The Bat is not the biggest fan of ginger, unless it's in a cookie with the word "snap" in its name. But when those cookies are on the menu, she's as goofy about our home-baked ones as Pop is... largely because not only are they crisp, like a good ginger snap should be, but because they bite back. I like to bring the heat. And my new favorite tool for that is homemade candied ginger.
Making the stuff is pretty straightforward, but you do rather need an accurate scale, a kitchen mandoline (or a lot of skill at slicing evenly, repeatedly), and some real work time -- set aside a good two hours for the process.

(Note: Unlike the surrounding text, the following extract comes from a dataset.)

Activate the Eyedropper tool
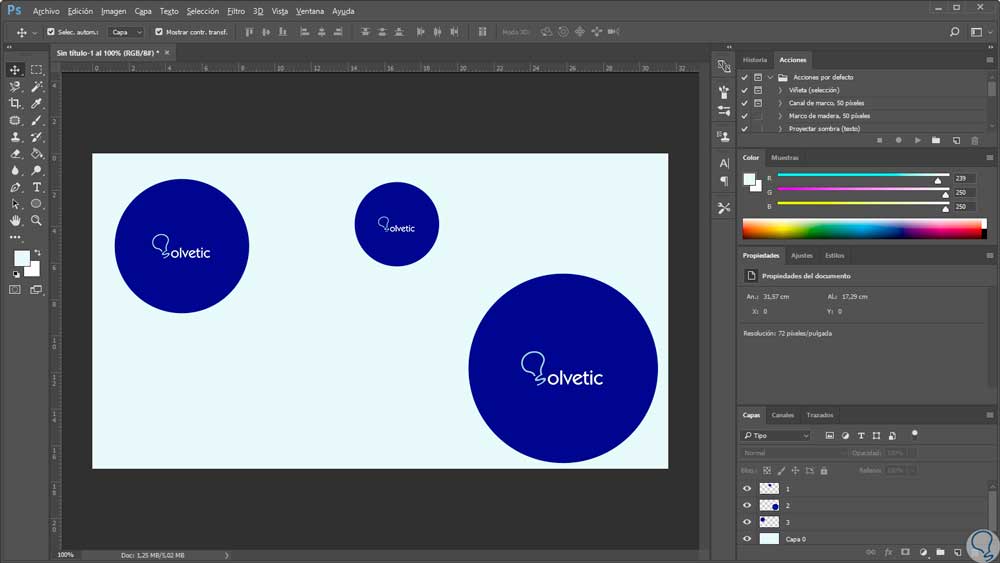 click(x=36, y=103)
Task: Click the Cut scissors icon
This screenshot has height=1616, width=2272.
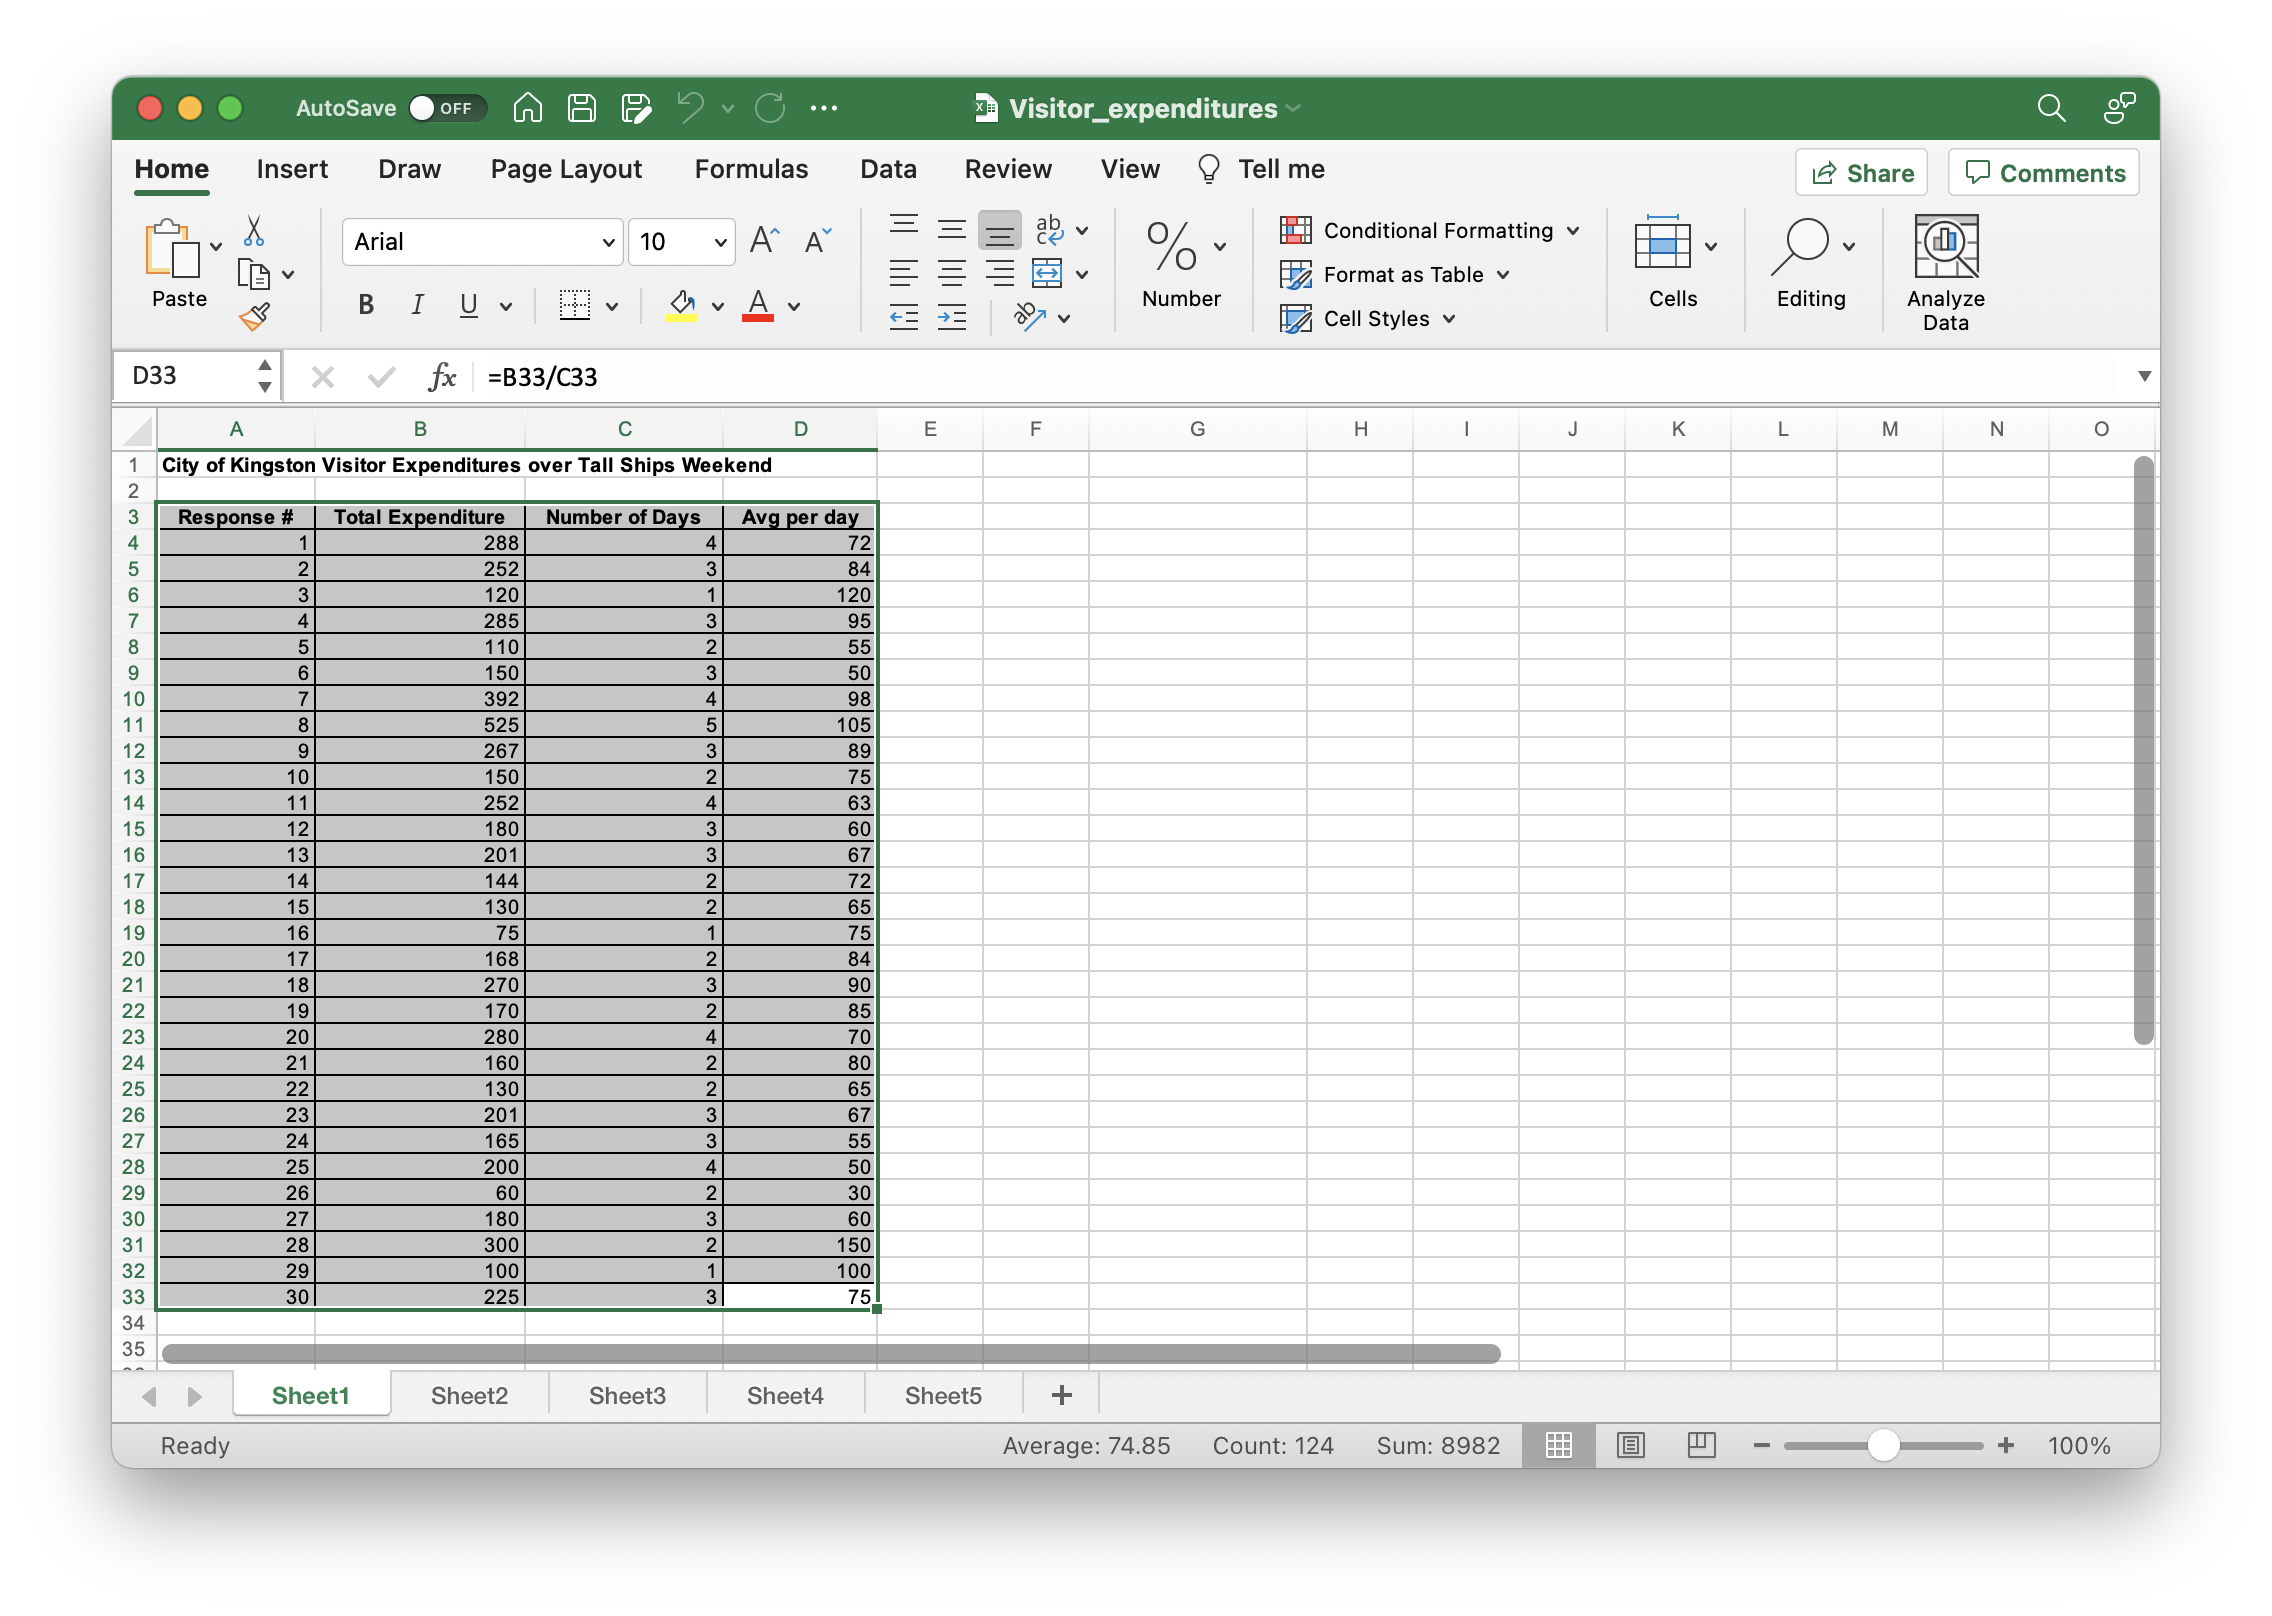Action: (x=254, y=231)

And ventilation. You will probably want to run a fan or open a window while you work with this. I love the smell of ginger, raw or cooked, but as it boils, it can be a bit overwhelming (it's not quite as bad as trying to dehydrate ghost peppers, but use caution, nonetheless).
Beyond that, it's just water and equal parts peeled fresh ginger and granulated sugar.

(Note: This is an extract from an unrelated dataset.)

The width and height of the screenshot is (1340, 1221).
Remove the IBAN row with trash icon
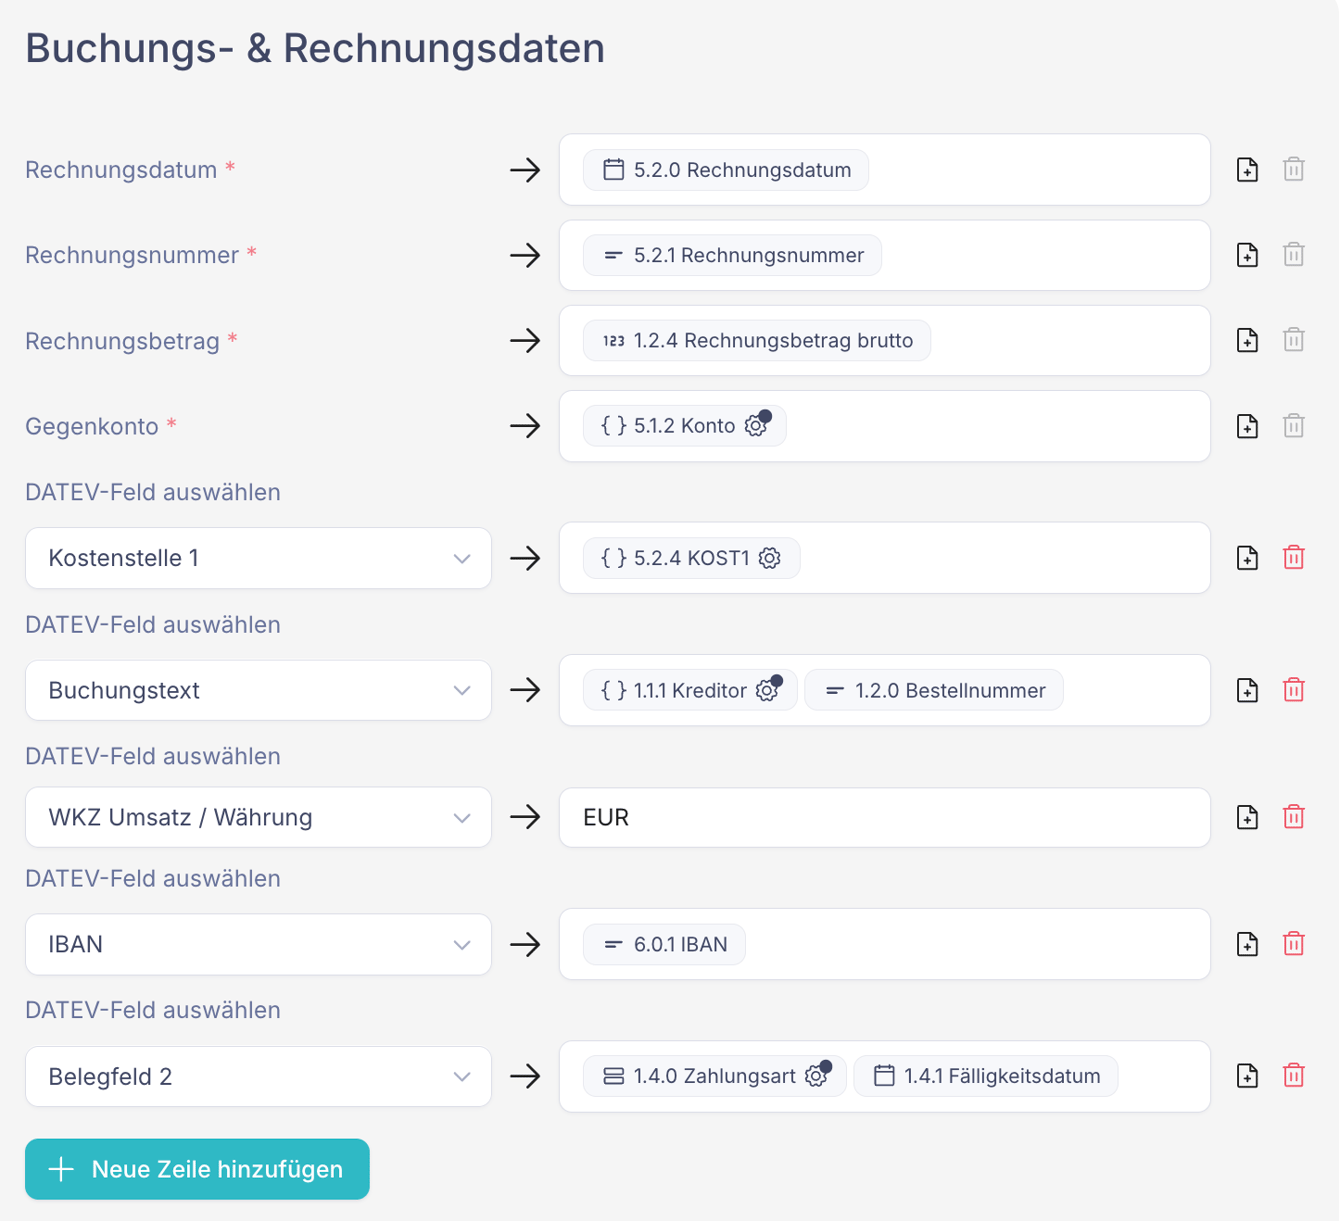tap(1293, 944)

5 cups water (about 1.2 liters)
Approximately 1 lb. (0.453 kg) fresh ginger, peeled
Approximately 1 lb. granulated sugar
Starting with a nice firm, sleek, non-wrinkly, large "hand" of ginger weighing a little over a pound. Peel it (if you're not sure how best to strip ginger nekkid, see this).

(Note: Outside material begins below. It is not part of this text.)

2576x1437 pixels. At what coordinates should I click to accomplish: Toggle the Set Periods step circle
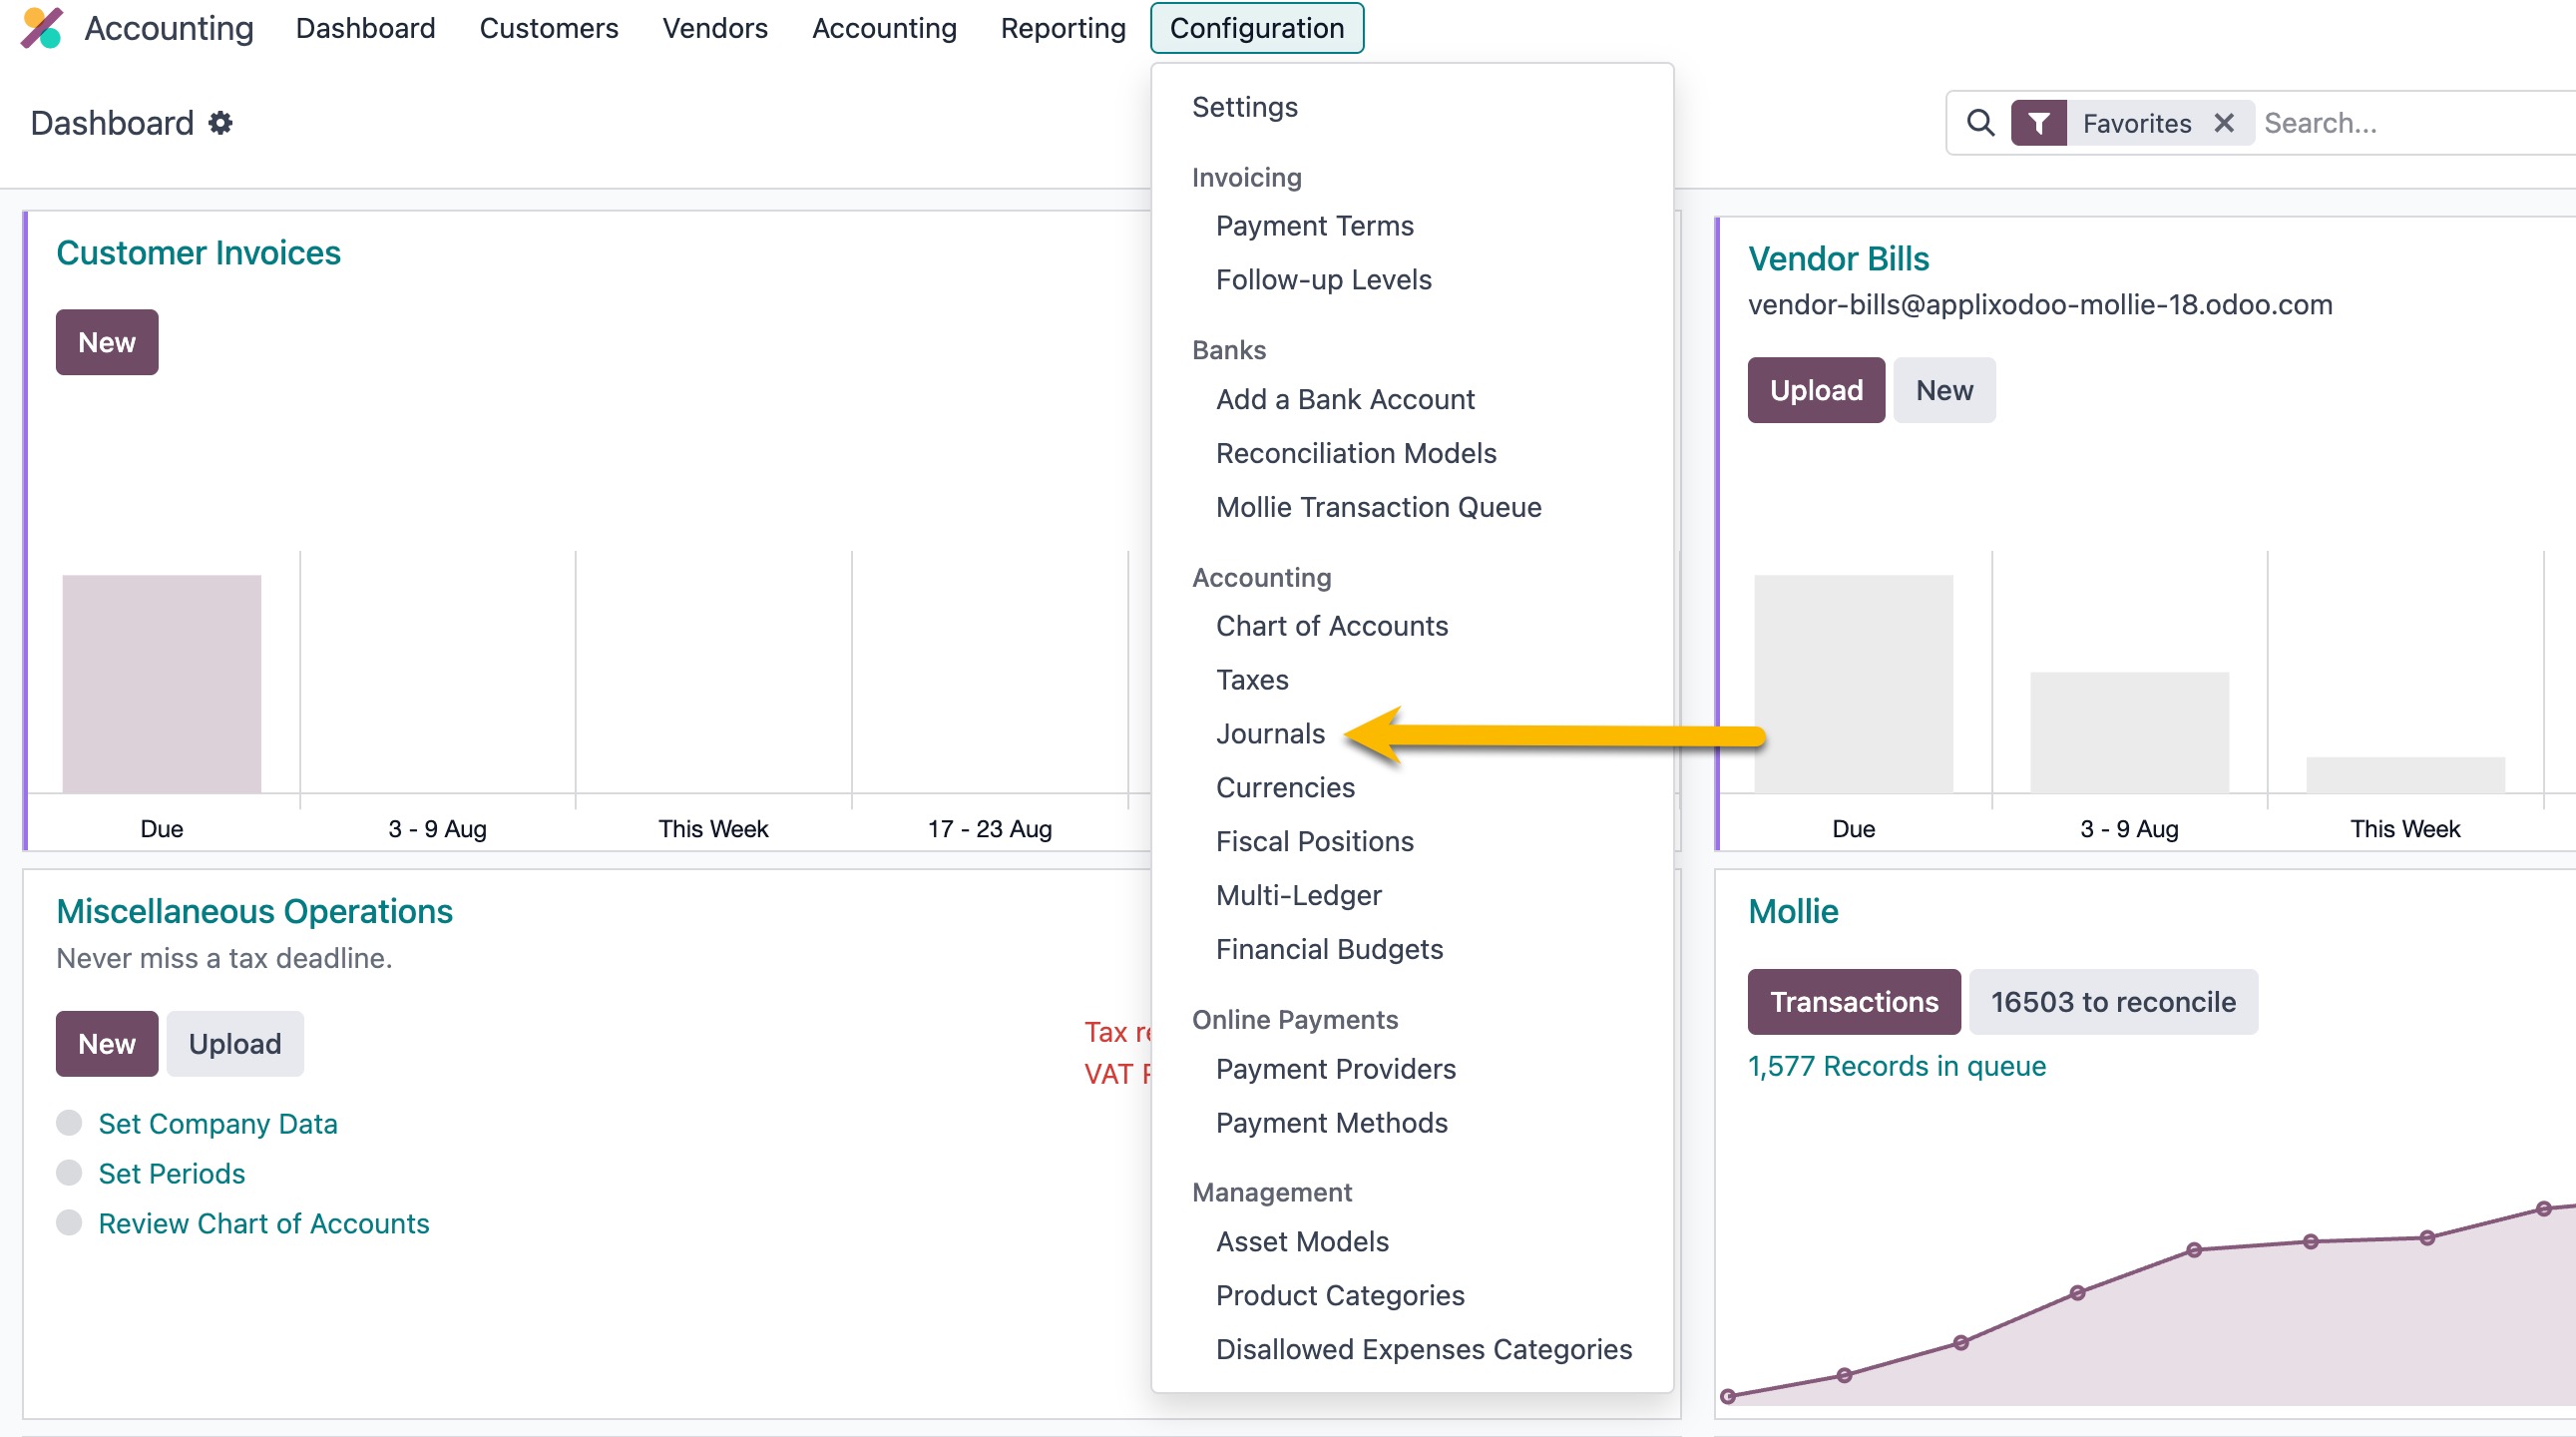(x=69, y=1173)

Pour 5 cups water into a medium saucepan. Using your kitchen mandoline, slice ginger across the grain into 1/8-inch (about 3 mm) "coins", and place directly into the water. Cover, and bring to a boil on medium-high heat. Continue to boil, stirring occasionally, until ginger becomes somewhat tender, about 35-45 minutes.
While it is boiling, coat a cooling rack with nonstick spray, then set it over a jelly roll pan (sided cookie sheet) lined with parchment.
When the ginger is softened, drain it in a colander, retaining the water.*
At this point, you will need to weigh your ginger. Measure out an equal weight of sugar, and put that and the cooked ginger into the saucepan, adding 1/4 cup (.06 liters) water.
Again on medium-high heat, bring the ginger to a boil, and allow it to continue, uncovered, until the moisture is mostly cooked away (about 20 minutes), stirring often.
During the final stages, you will want to keep a close eye on it, as it goes very quickly from this
When it reaches the dry, crumbly state, immediately remove it from heat and spread it out on the cooling rack which rests above parchment. Allow it to cool, store in a sealed container in your refrigerator for up to six months.
And, do you see all that crumbly sugar all over it, and falling down between the bars of the rack? Save it in another airtight container… you'll want to use it on top of cookies or pies, or to drop into a cup of tea.
Or to nosh on when nobody is looking.
It's gingery, after all.
*The remaining water can be frozen in an ice cube tray and the cubes added later to tea – or other beverages – for a little zip.